Document extract:
_ _ _ _ _ _ _

United States Bankruptcy Court, Ninth Circuit
Nov 15, 2010
No. 10-10571-PB7 (B.A.P. 9th Cir. Nov. 15, 2010)

Opinion


In re: ARMANDO OROZCO, Debtor. No. 10-10571-PB7. United States Bankruptcy Court, S.D. California. November 15, 2010.

ORDER ON MOTION TO RECONSIDER WAIVER OF CHAPTER 7 FILING FEE

PETER W. BOWIE, Chief Judge

The Congress of the United States has provided an in forma pauperis procedure for waiving filing fees in Chapter 7 cases by enactment of 28 U.S.C. § 1930(f)(1). It provides:

Under the procedures prescribed by the Judicial Conference of the United States, the district court or the bankruptcy court may waive the filing fee in a case under chapter 7 of title 11 for an individual if the court determines that such individual has income less than 150 percent of the income official poverty line (as defined by the Office of Management and Budget, and revised annually in accordance with section 673 (2) of the Omnibus Budget Reconciliation Act of 1981) applicable to a family of the size involved and is unable to pay that fee in installments....

Courts are in agreement that the statute calls for a two prong test. See, e.g., In re Nuttall , 334 B.R. 921, 923 (Bankr. W.D. Mo. 2005); In re Stickney , 370 B.R. 31, 36 (Bankr. D.N.H. 2007).

Debtor filed his Chapter 7 petition on June 17, 2010, and simultaneously applied for a waiver of the filing fee. The application was prepared by his attorney, claims a family size of 2, a combined monthly income of $1,302.50 and expenses of $1,848.48. Both income and expense figures were supported by Schedules I and J, respectively. The applicable poverty guideline for a family of 2 in California, multiplied by 150%, exceeds $1,800. So Mr. Orozco has met the first prong of the test.

_ _ _ _ _ _ _

Given material:
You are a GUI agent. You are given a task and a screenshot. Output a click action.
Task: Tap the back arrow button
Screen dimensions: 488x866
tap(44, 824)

_ _ _ _ _ _ _

Written request 1:
According to the fee waiver order, on what date did the debtor file his Chapter 7 petition?
Written request 2:
Extend the fee waiver order, picking up after its last sentence.

Written answer 1:
June 17, 2010.

Written answer 2:
Reading the cases on the issue of the second prong-whether under the totality of the circumstances debtor is able to pay the filing fee in installments-yields views that cover the spectrum. In the present case, the trustee's concerns center on 1) the debtor's failure to list any cash on hand or money in an account, as called for in items 8 and 9 of the application; 2) failure to list the debtor's vehicle as a personal property asset in item 10; and 3) the amount debtor paid his attorney.

The vehicle is the easiest to address because, as noted, debtor filed his Schedules with his petition and contemporaneously with submitting the application for waiver. In his motion for reconsideration, the trustee appears to believe the debtor "owns a motor vehicle free and clear valued at $9,865.00". Schedule B does list such a vehicle and "without Deducting any Secured Claim or Exemption". Schedule C reflects the debtor's value of an exemption at $0, and Schedule D reflects a credit union creditor with a claim for $15,028 for the vehicle the debtor values at $9,965. Because the vehicle is significantly overencumbered, there is no occasion to discuss whether a debtor with equity in an illiquid asset is obliged to sell or borrow against that asset to pay the filing fee.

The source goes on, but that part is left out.